◆ **WRITTEN TASK**: Copy the records word for word, from the first line through the line containing "center [10, 14].", including both.

Stored data entries
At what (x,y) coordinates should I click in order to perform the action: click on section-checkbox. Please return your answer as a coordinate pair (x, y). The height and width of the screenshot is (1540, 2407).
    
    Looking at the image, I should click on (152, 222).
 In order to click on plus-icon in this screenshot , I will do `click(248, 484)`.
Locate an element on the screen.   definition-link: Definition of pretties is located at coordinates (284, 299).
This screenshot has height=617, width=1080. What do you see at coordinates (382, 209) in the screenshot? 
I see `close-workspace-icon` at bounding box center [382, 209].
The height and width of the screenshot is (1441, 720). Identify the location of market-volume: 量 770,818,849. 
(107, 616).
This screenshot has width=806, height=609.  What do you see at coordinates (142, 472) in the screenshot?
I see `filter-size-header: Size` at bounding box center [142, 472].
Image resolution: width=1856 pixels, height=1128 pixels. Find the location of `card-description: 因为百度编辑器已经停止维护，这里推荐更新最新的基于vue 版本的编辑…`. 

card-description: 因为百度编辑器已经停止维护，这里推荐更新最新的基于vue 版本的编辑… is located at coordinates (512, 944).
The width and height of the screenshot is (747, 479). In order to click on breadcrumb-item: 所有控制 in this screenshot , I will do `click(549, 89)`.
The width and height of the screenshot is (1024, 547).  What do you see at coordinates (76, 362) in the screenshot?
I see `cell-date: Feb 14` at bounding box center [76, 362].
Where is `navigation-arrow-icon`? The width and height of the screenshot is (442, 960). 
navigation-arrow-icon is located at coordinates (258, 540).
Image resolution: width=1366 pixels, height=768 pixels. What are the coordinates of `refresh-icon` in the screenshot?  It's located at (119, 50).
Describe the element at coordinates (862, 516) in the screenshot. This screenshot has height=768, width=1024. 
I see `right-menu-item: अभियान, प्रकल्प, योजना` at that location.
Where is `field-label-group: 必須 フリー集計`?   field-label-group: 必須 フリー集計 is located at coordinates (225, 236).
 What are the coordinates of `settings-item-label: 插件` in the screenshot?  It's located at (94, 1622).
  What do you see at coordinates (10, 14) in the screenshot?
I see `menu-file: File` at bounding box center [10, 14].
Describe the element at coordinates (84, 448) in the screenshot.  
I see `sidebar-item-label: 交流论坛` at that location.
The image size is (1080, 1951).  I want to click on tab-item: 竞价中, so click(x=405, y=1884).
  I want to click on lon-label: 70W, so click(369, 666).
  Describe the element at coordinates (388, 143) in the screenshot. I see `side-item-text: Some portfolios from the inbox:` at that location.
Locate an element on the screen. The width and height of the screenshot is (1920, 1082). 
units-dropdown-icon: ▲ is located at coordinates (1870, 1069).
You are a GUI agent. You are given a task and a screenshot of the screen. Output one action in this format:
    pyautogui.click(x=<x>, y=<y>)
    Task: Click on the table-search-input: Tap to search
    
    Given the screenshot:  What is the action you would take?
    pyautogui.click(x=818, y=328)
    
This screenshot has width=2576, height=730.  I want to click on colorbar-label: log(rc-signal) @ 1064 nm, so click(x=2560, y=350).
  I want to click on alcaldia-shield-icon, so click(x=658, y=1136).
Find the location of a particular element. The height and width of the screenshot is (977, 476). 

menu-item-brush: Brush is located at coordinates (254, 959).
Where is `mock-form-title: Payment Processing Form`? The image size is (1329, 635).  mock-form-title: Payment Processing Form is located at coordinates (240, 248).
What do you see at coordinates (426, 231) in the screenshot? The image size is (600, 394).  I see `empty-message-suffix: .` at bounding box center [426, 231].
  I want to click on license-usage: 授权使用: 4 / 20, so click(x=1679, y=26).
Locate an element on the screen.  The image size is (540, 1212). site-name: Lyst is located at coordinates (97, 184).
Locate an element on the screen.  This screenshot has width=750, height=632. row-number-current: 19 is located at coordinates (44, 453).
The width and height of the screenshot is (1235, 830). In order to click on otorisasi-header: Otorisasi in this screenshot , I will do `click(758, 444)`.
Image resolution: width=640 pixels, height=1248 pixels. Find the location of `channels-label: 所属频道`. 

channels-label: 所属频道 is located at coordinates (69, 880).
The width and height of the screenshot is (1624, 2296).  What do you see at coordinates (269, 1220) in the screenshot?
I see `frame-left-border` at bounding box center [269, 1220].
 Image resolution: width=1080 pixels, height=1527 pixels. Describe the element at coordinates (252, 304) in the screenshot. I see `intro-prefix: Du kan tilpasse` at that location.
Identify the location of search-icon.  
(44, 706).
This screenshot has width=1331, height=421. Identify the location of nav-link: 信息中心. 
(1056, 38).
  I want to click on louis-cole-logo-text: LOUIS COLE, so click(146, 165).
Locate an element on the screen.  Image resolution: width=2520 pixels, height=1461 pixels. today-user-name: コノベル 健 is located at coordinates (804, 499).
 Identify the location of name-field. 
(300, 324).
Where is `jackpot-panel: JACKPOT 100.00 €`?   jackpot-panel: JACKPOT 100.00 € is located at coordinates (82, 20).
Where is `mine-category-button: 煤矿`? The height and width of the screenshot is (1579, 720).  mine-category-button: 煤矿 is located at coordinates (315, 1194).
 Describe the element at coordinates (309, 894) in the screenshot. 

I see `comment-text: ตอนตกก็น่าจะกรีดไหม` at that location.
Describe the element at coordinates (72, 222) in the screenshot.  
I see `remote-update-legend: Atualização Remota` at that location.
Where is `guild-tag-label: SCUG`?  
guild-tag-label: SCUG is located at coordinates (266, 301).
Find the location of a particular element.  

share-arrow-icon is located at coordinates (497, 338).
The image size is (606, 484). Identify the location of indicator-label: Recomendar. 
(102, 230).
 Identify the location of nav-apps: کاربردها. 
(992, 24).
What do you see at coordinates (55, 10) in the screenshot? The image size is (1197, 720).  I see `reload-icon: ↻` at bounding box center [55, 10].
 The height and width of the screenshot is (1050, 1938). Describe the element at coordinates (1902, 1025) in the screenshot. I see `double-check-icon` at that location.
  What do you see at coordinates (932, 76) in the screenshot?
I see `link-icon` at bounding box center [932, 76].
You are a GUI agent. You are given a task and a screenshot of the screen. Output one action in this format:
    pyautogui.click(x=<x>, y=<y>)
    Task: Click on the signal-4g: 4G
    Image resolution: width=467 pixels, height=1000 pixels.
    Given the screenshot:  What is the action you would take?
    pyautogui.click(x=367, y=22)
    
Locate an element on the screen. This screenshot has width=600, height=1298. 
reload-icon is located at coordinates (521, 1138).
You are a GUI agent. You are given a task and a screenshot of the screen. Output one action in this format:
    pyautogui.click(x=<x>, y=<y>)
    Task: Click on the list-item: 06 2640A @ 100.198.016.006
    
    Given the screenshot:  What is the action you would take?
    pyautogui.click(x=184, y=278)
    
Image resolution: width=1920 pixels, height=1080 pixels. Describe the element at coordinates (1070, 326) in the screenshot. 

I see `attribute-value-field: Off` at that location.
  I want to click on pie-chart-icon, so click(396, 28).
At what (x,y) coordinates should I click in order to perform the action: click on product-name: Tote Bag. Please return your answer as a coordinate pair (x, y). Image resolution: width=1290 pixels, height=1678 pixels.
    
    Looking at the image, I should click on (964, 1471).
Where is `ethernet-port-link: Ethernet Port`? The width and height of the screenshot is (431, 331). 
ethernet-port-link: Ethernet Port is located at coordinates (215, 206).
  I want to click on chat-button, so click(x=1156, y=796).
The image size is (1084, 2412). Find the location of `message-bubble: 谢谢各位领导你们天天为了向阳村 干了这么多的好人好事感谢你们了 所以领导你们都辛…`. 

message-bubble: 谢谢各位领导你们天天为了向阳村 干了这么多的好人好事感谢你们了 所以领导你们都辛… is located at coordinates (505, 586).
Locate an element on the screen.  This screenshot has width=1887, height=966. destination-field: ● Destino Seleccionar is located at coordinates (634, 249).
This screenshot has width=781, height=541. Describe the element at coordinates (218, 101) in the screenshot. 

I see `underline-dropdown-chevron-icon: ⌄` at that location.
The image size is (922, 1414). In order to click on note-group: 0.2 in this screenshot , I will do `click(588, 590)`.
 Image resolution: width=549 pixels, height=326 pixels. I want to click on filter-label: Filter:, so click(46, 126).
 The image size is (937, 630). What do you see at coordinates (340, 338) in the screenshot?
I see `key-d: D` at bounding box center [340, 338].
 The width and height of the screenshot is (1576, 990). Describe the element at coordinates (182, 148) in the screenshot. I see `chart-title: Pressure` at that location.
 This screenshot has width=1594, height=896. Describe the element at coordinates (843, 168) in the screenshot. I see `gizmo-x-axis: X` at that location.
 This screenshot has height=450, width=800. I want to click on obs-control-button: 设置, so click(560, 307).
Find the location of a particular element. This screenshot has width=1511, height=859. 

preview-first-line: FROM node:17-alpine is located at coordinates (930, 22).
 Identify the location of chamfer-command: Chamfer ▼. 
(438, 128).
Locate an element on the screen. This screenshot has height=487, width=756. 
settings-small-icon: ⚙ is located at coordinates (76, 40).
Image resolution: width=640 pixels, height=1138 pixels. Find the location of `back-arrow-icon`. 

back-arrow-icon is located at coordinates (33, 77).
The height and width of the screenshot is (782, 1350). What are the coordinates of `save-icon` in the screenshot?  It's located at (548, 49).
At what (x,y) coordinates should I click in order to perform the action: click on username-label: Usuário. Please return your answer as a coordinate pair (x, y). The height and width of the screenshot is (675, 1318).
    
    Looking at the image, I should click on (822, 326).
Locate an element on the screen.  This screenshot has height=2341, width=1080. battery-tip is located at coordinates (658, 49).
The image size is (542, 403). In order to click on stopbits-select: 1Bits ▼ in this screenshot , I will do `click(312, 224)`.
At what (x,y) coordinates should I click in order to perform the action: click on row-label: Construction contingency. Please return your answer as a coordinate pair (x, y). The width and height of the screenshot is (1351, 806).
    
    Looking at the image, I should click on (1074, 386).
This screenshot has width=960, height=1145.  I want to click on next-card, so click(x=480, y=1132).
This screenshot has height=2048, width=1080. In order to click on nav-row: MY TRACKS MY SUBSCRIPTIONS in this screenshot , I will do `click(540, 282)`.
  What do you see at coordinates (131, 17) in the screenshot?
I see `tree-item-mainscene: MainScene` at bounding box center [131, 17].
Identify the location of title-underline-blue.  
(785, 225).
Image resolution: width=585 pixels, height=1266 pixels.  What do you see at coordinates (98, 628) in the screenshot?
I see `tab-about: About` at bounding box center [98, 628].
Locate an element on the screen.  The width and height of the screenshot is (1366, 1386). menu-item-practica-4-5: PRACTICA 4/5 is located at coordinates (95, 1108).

◆ **OUTPUT**:
At what (x,y) coordinates should I click in order to perform the action: click on section-checkbox. Please return your answer as a coordinate pair (x, y). The height and width of the screenshot is (1540, 2407).
    
    Looking at the image, I should click on (152, 222).
 In order to click on plus-icon in this screenshot , I will do `click(248, 484)`.
Locate an element on the screen.   definition-link: Definition of pretties is located at coordinates (284, 299).
This screenshot has height=617, width=1080. What do you see at coordinates (382, 209) in the screenshot? 
I see `close-workspace-icon` at bounding box center [382, 209].
The height and width of the screenshot is (1441, 720). Identify the location of market-volume: 量 770,818,849. 
(107, 616).
This screenshot has width=806, height=609.  What do you see at coordinates (142, 472) in the screenshot?
I see `filter-size-header: Size` at bounding box center [142, 472].
Image resolution: width=1856 pixels, height=1128 pixels. Find the location of `card-description: 因为百度编辑器已经停止维护，这里推荐更新最新的基于vue 版本的编辑…`. 

card-description: 因为百度编辑器已经停止维护，这里推荐更新最新的基于vue 版本的编辑… is located at coordinates (512, 944).
The width and height of the screenshot is (747, 479). In order to click on breadcrumb-item: 所有控制 in this screenshot , I will do `click(549, 89)`.
The width and height of the screenshot is (1024, 547).  What do you see at coordinates (76, 362) in the screenshot?
I see `cell-date: Feb 14` at bounding box center [76, 362].
Where is `navigation-arrow-icon`? The width and height of the screenshot is (442, 960). 
navigation-arrow-icon is located at coordinates (258, 540).
Image resolution: width=1366 pixels, height=768 pixels. What are the coordinates of `refresh-icon` in the screenshot?  It's located at (119, 50).
Describe the element at coordinates (862, 516) in the screenshot. This screenshot has height=768, width=1024. 
I see `right-menu-item: अभियान, प्रकल्प, योजना` at that location.
Where is `field-label-group: 必須 フリー集計`?   field-label-group: 必須 フリー集計 is located at coordinates (225, 236).
 What are the coordinates of `settings-item-label: 插件` in the screenshot?  It's located at (94, 1622).
  What do you see at coordinates (10, 14) in the screenshot?
I see `menu-file: File` at bounding box center [10, 14].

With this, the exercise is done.